1981年以前の家を持っていると損!?不動産の耐震基準について解説
2022.03.08
不動産の耐震基準は、家を建てる時に最低限クリアすべき耐震性能です。
過去、日本では建築基準法の改正と共に何度か耐震基準も更新されており、基本的に新しい基準、新しい建物の方が地震に強くなっています。
そこで問題になってくるのが、現行法の基準を満たさない、旧耐震基準の扱いです。
この記事では、不動産の売りやすさや売却価格を左右する耐震基準について、解説します。
不動産の耐震基準とは
●旧耐震基準(1981年6月以前)
旧耐震基準は、建築基準法が制定された1950年から1981年5月31日まで適用されていた、最も古い耐震基準のことです。

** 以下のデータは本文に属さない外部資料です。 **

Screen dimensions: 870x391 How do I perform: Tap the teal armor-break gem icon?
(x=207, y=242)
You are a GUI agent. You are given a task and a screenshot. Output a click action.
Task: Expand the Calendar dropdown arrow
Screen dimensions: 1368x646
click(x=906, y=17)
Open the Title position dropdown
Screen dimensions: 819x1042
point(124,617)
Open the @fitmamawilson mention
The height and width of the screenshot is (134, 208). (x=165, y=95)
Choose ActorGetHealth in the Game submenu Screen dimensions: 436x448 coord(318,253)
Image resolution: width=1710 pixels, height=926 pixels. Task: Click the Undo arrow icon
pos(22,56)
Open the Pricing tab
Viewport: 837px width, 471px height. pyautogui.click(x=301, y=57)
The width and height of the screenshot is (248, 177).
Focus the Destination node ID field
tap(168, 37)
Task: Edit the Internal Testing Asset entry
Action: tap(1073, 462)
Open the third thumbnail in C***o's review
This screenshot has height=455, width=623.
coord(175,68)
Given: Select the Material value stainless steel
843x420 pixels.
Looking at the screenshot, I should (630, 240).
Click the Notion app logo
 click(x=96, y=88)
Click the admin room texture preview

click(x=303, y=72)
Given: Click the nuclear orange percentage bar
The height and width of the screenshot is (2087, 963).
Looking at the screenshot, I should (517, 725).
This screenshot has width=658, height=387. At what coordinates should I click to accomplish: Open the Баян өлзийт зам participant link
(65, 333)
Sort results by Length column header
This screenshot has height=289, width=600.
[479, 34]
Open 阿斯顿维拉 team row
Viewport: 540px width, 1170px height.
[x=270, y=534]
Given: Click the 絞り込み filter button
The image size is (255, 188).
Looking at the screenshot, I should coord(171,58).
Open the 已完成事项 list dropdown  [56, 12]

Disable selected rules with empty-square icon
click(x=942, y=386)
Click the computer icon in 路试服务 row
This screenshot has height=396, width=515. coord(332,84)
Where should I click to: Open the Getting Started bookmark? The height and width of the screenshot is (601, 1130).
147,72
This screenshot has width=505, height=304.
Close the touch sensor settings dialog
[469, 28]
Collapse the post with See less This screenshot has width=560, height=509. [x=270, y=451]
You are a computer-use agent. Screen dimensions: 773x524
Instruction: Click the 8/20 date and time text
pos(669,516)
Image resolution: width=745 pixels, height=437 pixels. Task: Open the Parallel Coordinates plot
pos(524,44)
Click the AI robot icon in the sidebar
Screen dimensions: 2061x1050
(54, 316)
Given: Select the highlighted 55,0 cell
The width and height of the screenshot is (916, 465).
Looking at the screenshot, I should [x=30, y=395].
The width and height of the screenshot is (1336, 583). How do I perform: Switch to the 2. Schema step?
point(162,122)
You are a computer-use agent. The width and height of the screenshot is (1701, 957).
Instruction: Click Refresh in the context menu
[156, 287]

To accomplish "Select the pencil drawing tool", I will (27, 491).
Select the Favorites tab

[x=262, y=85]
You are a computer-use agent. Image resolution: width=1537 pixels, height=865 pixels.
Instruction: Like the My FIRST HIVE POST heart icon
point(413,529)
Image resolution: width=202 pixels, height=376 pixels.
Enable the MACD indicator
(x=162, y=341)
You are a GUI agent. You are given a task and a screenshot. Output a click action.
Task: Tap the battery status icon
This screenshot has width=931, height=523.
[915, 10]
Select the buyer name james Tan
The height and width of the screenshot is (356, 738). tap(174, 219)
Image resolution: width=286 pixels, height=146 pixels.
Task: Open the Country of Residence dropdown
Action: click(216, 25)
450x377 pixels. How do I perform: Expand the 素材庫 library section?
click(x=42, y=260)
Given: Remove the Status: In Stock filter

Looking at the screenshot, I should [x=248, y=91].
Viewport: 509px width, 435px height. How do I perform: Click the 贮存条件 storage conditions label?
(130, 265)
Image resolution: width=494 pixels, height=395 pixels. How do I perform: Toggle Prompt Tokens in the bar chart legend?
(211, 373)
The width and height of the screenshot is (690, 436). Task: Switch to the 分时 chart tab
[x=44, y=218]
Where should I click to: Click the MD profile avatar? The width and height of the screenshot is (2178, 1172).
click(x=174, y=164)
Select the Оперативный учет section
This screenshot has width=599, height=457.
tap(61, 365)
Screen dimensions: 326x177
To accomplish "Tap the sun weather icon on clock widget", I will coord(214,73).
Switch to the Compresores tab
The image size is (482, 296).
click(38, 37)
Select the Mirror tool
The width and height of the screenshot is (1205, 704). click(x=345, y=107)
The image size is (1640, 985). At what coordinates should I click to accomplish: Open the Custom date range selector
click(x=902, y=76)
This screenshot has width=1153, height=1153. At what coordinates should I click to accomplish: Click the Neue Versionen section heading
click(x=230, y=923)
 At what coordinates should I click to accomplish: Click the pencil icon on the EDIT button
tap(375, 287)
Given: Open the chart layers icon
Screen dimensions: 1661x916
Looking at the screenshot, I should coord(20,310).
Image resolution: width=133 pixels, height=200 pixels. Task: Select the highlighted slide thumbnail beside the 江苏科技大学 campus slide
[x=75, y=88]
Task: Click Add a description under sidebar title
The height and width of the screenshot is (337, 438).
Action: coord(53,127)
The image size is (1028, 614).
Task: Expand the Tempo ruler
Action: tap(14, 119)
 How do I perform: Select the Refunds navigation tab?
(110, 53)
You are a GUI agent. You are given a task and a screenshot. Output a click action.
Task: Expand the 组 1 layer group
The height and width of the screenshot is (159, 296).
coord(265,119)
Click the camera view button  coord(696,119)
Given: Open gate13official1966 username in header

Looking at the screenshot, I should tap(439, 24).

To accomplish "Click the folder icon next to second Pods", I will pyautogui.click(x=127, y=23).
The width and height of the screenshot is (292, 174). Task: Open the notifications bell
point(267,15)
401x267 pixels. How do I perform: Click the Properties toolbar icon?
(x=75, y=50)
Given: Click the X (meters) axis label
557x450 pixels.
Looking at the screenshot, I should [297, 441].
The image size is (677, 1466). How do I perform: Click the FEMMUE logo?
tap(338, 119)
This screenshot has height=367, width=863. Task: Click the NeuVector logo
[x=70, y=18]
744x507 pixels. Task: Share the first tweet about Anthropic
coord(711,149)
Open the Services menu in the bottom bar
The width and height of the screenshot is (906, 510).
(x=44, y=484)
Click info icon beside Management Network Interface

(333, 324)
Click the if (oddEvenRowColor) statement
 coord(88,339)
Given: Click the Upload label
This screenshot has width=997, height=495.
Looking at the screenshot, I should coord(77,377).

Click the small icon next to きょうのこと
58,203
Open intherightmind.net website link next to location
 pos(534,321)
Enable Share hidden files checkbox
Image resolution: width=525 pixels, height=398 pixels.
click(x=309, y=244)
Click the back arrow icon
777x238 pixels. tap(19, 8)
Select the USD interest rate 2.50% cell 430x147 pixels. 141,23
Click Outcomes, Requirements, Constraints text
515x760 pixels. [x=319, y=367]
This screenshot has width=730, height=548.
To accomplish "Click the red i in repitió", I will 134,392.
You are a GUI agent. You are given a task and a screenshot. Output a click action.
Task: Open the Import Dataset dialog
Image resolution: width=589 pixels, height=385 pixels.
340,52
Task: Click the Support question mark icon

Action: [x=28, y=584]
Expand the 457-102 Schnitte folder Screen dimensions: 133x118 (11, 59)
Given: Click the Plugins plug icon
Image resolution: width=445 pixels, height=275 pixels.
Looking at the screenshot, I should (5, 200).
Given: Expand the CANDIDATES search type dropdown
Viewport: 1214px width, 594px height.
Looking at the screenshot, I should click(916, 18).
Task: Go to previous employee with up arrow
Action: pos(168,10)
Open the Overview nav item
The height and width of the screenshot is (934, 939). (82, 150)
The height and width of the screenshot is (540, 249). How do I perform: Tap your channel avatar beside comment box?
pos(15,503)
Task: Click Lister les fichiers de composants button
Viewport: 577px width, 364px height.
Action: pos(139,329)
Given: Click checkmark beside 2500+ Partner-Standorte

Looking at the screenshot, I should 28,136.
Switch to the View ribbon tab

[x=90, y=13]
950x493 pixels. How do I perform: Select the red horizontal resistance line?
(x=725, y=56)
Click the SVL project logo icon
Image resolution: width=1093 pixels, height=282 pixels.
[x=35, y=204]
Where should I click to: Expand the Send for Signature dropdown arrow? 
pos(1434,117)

旧耐震基準では、「震度5強の地震が起きても建物が倒壊しない」「補修すれば住み続けられる程度の損壊に抑えられる」耐震性が、住宅を建てるときの最低基準だと定められていました。
しかし、震度5を記録した1978年の宮城県沖地震で大きな被害が出たことによって、基準が大幅に見直されることになったのです。
●新耐震基準(1981年6月1日以降)
新耐震基準は、1981年6月1日以降の家に適用されている、耐震基準を指します。
震度5、中程度の地震に耐えられる耐震性を求めていた旧耐震基準と違い、「震度6強から震度7の大地震でも建物が倒壊しない」耐震性を求めるのが、新耐震基準の特徴です。
同じ耐震基準でも、耐震性には大きな差があります。
両方とも「耐震基準」と呼んだ場合、不動産がどちらの耐震基準で建てられたのかわかりづらくなってしまうため、不動産の世界では1981年6月以前の家を旧耐震、1981年6月1日以降の住まいを新耐震と呼び分けているのです。
●2000年基準(2000年6月1日以降)
1995年に甚大な被害をもたらした震度7の大地震、阪神・淡路大震災の影響を受けて、倒壊の被害が多かった木造住宅の耐震性が大幅に強化された耐震基準として、2000年基準が存在します。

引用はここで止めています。